Arts in ReviewThe Umbrella Academy: A final flop

The Umbrella Academy: A final flop

Streaming strikes again with the ruin of shows once loved

Reading time: 3 mins

Despite having the worst possible ending, The Umbrella Academy (2019) will be remembered fondly in a decade or two for its fun characters and attempt to show life after a superhero’s golden years are past. Immediately after the fourth (and final) season, dropped on Netflix, fans took to the internet to share their frustrations. Some even wished that the show had been cancelled instead! At first, I disregarded the angry fans. I thought they were mad only because the show didn’t cater to what they wanted — until I watched it for myself. Although the quality of season three was inferior to the ones before it, the fourth was far worse.

Spoilers ahead…

All seasons of the show follow a basic formula. The seven dysfunctional, super-powered Hargreeves siblings discover that the world will end, and they try their best to stop it.

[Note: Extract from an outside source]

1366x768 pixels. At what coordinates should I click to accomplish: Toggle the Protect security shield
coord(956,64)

In their attempts, they discover just how difficult it is to work as a team. They are weighed down by personal baggage, which usually has something to do with their father, who didn’t even care to name them. Despite this, watching the siblings fight each other and everyone else to save the world was satisfying every time.

The final season tries to follow the same pattern but ends up taking too long to set it up and ends too quickly. This season, the internal conflicts of the siblings, which made the show so captivating, have become boring and feel like filler. The superpowers that the show utilized to tell a personal story ended up feeling like accessories forgotten until the plot demands them. 

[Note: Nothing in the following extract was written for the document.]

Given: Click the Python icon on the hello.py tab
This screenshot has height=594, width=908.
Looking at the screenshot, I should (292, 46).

Dr. Jene and Dr. Gene, the primary antagonists of the fourth season, have potential. They are not competent assassins, but charming professors who use their wits to realize that something is wrong with their world, starting a murderous organization to fix it (played by the real-life acting legends Megan Mullally and Nick Offerman). But just when the audience starts to really understand the rivals of the story, the credits roll.

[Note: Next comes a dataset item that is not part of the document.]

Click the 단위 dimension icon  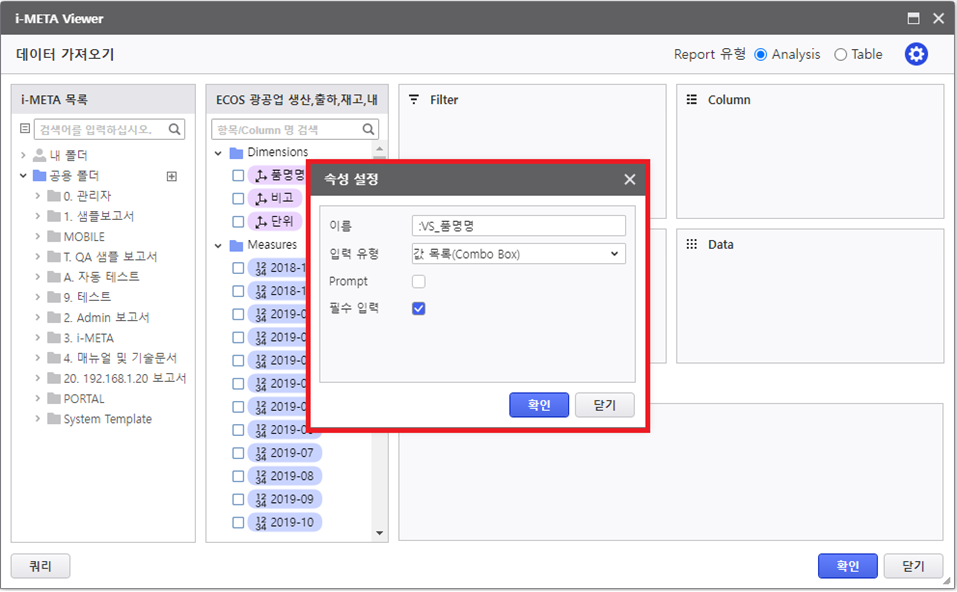pos(261,221)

The show made quirkiness make sense; from two time-travelling assassins killing everyone in over-the-top animal masks, a pre-teen girl doing gymnastics while her adoptive mother shoots a machine gun in her direction, or a hallucinogen-induced dance battle. The Umbrella Academy executed concepts without alienating their audience, but these actually get you invested. A lot of writers come up with fun ideas, but when it comes down to translating it to the screen, it falls flat and all that’s left is wasted potential. Something this show almost seemed to have mastery over until recently. 

A big reason for this is Netflix’s tendency to pump out new media, tossing out shows viewers have become invested in. Inside Job (2021), Warrior Nun (2020), and I Am Not Okay With This (2020) are some of the best cases of shows with a strong fan base that were cancelled after one or two seasons. All preceding seasons of The Umbrella Academy consisted of 10 episodes. Yet the final season had only a measly six, and ultimately, cutting it down hurt the season. Which is still not a good enough excuse for the sloppy mess that was the final season of a beloved show.

The one good thing about the final season was the acting. Everyone brought out their best, and if you turn your brain off and squint your eyes hard enough, you can almost be moved by it. Tom Hopper as Luthor and Ritu Arya as Lila are the ones that deserve a shout-out. Luthor goes from being the punching bag and pathetically funny to just funny — he had very little respect as a leader, often ignored or mocked, and no appreciation as the only one who holds them all together, until now. Lila, on the other hand, takes on a much more serious tone; getting a giant family after the death of her old one, she is terrified for their safety and loses her identity in the process. Her struggles with morality and what her loved ones want her to do tears her apart and it is shown so beautifully on her face.

Now that The Umbrella Academy has concluded — and no matter how much we wish it was different — we can group it in with the likes of Game of Thrones (2011), Gossip Girl (2007), and How I Met Your Mother (2005) as some of the worst endings anyone could write. Even though the actors tried their hardest to make the best of what they had, there is only so much you can do with lazy writing.